Die Art und Weise, wie Jon Hopkins über Musik und den Schöpfungsprozess spricht, hat etwas Esoterisches: „Ich habe keine Ahnung, was ich tue, wenn ich komponiere. Ich weiß nicht, woher es kommt, und ich weiß nicht, wohin es geht, und es scheint auch nicht wichtig zu sein (…) Es fühlt sich an wie ein Werkzeug, vielleicht sogar eine Maschine, um Portale in Ihrer inneren Welt zu öffnen, um Dinge freizulegen, die verborgen und vergraben sind“, so der 45-jährige Brite über sein Neuwerk.
So mystisch, wie das klingt, hört sich auch die zugehörige Musik an. Obwohl Hopkins „RITUAL“ in acht Kapitel unterteilt, sind die Übergänge absolut fließend. Ehrlich gesagt spielt es gar keine große Rolle, wo die eine Phase endet und die nächste beginnt, denn „RITUAL“ ist ein groß angelegter Bogen, den man als Ganzes betrachten muss.

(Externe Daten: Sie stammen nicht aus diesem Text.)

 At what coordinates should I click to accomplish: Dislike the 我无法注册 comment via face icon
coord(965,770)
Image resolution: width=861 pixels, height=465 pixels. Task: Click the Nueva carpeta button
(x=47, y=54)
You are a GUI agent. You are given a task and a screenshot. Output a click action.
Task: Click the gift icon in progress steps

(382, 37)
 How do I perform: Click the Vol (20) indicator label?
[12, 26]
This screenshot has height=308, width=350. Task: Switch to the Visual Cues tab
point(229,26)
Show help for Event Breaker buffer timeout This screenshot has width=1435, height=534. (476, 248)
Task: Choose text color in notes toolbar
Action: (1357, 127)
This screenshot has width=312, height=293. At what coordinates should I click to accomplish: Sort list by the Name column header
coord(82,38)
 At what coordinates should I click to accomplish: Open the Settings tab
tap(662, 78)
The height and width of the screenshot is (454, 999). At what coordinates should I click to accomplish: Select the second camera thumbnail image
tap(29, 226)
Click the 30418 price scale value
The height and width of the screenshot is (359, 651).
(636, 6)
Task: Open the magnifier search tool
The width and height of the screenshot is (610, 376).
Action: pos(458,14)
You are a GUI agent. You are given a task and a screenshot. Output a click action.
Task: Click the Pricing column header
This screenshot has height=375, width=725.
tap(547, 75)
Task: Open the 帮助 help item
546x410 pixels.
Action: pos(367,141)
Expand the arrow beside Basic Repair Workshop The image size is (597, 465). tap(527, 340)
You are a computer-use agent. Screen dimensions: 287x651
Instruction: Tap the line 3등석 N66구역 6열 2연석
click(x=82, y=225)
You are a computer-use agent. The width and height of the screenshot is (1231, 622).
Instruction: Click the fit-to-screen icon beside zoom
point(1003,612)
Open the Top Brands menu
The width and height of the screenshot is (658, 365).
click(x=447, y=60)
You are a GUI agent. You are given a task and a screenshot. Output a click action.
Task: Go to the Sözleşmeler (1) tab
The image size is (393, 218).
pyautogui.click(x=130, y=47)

Zu Beginn lässt sich Hopkins Zeit, um mit wabernden Klangflächen eine mystische Atmosphäre zu erzeugen. Hier und da flechtet er Geräusche des Alltags ein: Man hört Menschen atmen und flüstern, vielleicht den Zünder eines Feuerzeugs, der den Funken entfacht. Wer sich darauf einlässt, dem dürfte es leichtfallen, einen meditativen Zustand zu erreichen.
Nach und nach nimmt das Album durch einen pulsierenden Rhythmus und sich überlagernde Chöre und Synthieflächen an Fahrt auf, bevor die Dunkelheit mit heftigeren elektronischen Elementen gegen Mitte der 41 Minuten langsam das Licht überschattet.
Aber keine Sorge, am Ende wird trotzdem alles gut und Hopkins lässt „RITUAL“ mit einer wunderschönen Piano-Melodie und Streichern in der Ferne versöhnlich ausklingen.
Wer Lust hat, sich auf eine Reise ins Innere zu begeben, ohne dabei die eigenen vier Wände verlassen zu müssen, der hat mit „RITUAL“ den perfekten Soundtrack dazu gefunden.